1826 Slave Revolt on Ohio River(start date: - end date: )
On September 17, 1826, Bourbon County, KY, slave traders Edward Stone and his nephew Howard Stone were among the five white men killed by the 75 or so slaves who were being taken down river aboard a flatboat. Edward Stone had kept his slaves in Bourbon County, chained and shackled beneath his house. In September of 1826, a group of the slaves were marched to Mason County, KY, where they were taken aboard the flatboat headed to the Mississippi slave market.
David Cobb of Lexington, KY, and James Gray were hired to convey the crew down the Ohio River. The boat stopped in Louisville, KY, where a white man named Davis boarded the boat. Davis was from Natchez, MS, or Paris, KY, depending on which account you read. The boat had gone about another 100 miles when the slaves revolted and killed the five white men and threw their bodies overboard. The 75 slaves, males and females of various ages, attempted to escape into Indiana, which had become a state in 1816 with a constitution that prohibited slavery [read more at IN.gov], though there were both free Blacks and slaves in the state.

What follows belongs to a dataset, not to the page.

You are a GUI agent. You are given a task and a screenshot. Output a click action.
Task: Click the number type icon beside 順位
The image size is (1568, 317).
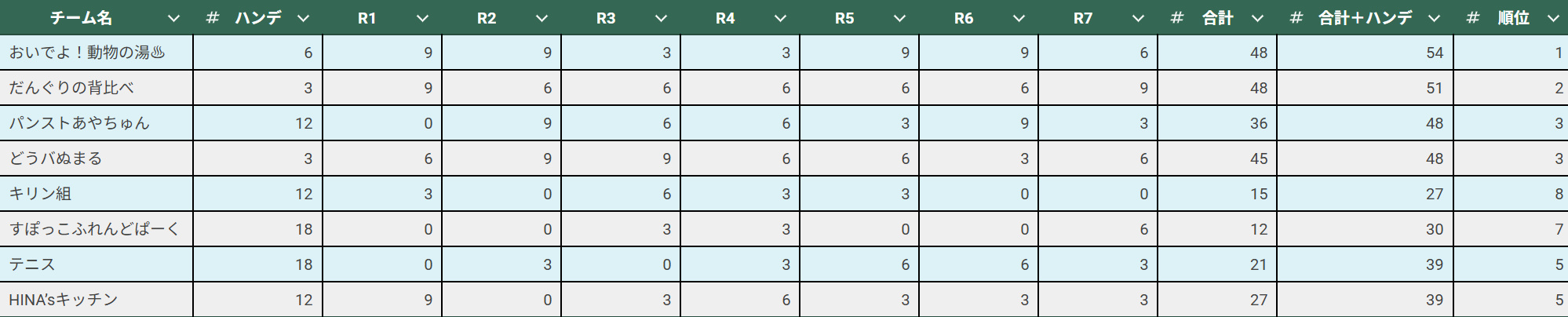[1473, 18]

There were also active Underground Railroad stations in Indiana [read more at IN.gov], two of which were along the Ohio River bordering Kentucky and near Breckinridge County, KY. In 1824, Indiana passed one of the earliest forms of a fugitive slave law [read more at IN.gov]. The slaves who had escaped from the flatboat were fugitives, property that could be reclaimed. Fifty-six of the slaves were captured and returned to Kentucky to be lodged in the Hardinsburg [Breckinridge County] jail. A Baltimore newspaper reported that some of the slaves were brought to Maryland and sold.
Three of the slaves supposedly admitted taking part in the revolt. Nothing is known or has ever been written about the 19 slaves who escaped, nor has it been acknowledged that there were slaves on the flatboat who made their way to freedom. "...[T]he balance separated, and as yet have not been heard of."- - [source: "To the editor: Hardinsburg, Sept. 19, 1826," Richmond Enquirer, 10/17/1826, p. 4].
A possibility that has not been discussed in the literature suggests there may have been a prepared plan for the slaves to escape into Indiana and make their way further north via the Underground Railroad. Reading, writing, and knowledge of maps would not have been necessary in order for the slaves to have known about Underground Railroad stations on the Indiana border; messages and codes were passed between slaves in the form of songs and quilts and other non-written methods. The focus of the newspapers during the time of the revolt and later written histories centers on the killing of the five white men, the capture of the 56 slaves, and the subsequent trial and executions.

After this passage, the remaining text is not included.